Caspian’s oceans of vocal-less sound
By NINA MACLAUGHLIN  |  April 9, 2007

070413_caspian_main

The 14-year-old mosh-pitters at the front of the room ricochet off one another, goofing, self-conscious, as Caspian approach the climax of their first crescendo. It’s a secret show at the all-ages Artspace up in Gloucester, unannounced because the band wanted a chance to play live with Aaron Burke-Moran, the guitarist who’s standing in for Cal Joss on Caspian’s upcoming tour. The 26-year-old Joss is getting married in June, and he opted out of the 10,000-mile-plus trip. The room is packed, thick with hormones and incense, and the band, for the first time in years, as they admit a few hours earlier, are nervous.

Caspian came together at the tail end of 2003, but unlike most bands, guitarists Joss and Phil Jamieson, bassist Chris Friedrich, and drummer Joe Vickers cloistered themselves and practiced for almost a year before taking a stage. It shows. It shows in their new Four Trees (Dopamine), the follow-up to You Are the Conductor, and it shows even more in the emotional bombast of their live shows. Caspian, who celebrate the new disc’s release this Friday at the Paradise, are the sort of band who own the music as much as the music owns them.

Over beers at the Rhumb Line in Gloucester on the afternoon of the show, I ask Jamieson, Friedrich, and Vickers to describe their music.

Vickers: “It sounds like the Atlantic Ocean.”
══════════════════════════════
• _Task 1_: In the article about Caspian, copy the passage word for word, beginning at the words "Caspian came together" and stopping after "music owns them.".
• _Task 2_: Summarize the Caspian article in two sentences.
══════════════════════════════
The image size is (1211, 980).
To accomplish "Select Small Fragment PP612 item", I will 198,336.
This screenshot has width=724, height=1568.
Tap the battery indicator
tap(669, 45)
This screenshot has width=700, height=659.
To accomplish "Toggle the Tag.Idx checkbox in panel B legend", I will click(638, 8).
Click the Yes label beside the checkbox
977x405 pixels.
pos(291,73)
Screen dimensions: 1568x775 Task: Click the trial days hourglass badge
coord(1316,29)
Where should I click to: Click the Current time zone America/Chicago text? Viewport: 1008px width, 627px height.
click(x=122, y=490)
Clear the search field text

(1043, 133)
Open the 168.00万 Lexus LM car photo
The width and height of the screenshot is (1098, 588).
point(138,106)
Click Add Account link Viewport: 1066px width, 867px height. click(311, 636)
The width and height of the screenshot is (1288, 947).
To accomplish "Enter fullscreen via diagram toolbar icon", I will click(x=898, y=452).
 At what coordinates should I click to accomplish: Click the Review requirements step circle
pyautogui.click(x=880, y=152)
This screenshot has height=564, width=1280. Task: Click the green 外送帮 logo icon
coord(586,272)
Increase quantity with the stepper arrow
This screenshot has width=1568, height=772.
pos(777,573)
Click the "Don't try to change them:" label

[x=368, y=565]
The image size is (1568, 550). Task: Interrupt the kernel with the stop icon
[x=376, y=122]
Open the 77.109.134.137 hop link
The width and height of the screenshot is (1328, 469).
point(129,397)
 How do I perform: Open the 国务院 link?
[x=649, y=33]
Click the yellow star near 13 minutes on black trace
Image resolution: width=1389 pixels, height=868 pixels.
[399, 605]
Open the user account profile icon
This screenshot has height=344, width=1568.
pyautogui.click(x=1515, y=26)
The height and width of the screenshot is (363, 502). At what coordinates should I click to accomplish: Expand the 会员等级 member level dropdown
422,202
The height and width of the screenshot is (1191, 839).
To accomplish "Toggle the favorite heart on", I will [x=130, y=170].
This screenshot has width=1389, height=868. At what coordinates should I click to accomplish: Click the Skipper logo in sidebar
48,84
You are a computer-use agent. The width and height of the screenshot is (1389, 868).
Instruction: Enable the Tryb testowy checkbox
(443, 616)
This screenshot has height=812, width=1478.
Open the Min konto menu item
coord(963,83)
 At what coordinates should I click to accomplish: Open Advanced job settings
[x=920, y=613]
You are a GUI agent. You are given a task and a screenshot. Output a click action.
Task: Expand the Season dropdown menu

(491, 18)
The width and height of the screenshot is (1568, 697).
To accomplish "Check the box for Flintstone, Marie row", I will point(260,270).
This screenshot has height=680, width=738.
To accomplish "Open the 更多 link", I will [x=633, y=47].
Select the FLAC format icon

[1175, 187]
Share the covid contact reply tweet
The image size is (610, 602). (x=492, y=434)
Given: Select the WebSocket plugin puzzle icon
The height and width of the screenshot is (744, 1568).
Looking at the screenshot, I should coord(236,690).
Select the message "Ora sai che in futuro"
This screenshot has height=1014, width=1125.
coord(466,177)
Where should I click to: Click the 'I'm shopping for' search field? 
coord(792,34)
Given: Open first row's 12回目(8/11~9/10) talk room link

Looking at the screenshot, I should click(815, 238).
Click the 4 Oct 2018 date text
══════════════════════════════
• _Exercise answer 1_:
Caspian came together at the tail end of 2003, but unlike most bands, guitarists Joss and Phil Jamieson, bassist Chris Friedrich, and drummer Joe Vickers cloistered themselves and practiced for almost a year before taking a stage. It shows. It shows in their new Four Trees (Dopamine), the follow-up to You Are the Conductor, and it shows even more in the emotional bombast of their live shows. Caspian, who celebrate the new disc’s release this Friday at the Paradise, are the sort of band who own the music as much as the music owns them.

• _Exercise answer 2_: Caspian, a band formed at the end of 2003 whose members practiced for almost a year before taking a stage, is celebrating the release of its new disc, Four Trees, with a show this Friday at the Paradise. Ahead of an upcoming tour, the band played a secret all-ages show at Artspace in Gloucester to perform live with Aaron Burke-Moran, who is standing in for guitarist Cal Joss because Joss is getting married in June and opted out of the trip.